The data –
┌──
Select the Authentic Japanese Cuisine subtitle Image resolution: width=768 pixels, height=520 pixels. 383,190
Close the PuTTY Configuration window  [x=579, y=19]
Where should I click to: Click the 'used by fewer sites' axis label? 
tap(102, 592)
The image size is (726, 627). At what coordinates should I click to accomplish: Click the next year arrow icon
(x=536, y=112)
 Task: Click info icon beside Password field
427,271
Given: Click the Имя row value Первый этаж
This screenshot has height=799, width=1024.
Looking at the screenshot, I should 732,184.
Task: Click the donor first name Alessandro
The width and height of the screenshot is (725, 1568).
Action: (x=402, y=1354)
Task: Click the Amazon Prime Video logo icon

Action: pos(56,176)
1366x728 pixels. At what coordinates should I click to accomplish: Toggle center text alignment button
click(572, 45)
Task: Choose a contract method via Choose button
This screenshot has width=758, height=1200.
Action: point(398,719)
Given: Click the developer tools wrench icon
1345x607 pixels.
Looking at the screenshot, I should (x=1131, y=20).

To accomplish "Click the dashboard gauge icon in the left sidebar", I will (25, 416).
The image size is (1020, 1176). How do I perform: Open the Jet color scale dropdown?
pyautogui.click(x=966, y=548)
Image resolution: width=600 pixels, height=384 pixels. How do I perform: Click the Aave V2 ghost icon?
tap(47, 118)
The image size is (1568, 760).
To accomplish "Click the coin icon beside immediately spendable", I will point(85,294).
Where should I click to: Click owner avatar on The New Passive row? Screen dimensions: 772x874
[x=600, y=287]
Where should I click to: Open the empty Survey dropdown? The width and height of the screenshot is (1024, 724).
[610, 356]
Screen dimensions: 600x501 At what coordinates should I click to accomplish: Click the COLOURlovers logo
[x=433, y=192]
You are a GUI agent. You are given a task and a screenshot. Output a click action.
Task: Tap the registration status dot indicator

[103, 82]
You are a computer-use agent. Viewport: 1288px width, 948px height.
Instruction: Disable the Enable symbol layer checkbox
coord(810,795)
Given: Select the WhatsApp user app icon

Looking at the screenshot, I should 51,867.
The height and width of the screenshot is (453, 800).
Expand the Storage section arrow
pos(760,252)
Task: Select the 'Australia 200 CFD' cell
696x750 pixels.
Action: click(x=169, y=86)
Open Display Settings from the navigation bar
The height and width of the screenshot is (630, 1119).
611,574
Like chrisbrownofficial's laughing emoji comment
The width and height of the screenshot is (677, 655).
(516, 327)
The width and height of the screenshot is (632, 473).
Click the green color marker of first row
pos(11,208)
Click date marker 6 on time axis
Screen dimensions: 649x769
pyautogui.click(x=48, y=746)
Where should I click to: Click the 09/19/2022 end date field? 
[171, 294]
└──
Exercise – Now copy each line of the entries that mentions "agent".

Task answer –
You are a GUI agent. You are given a task and a screenshot. Output a click action.
You are a computer-use agent. Viewport: 1288px width, 948px height.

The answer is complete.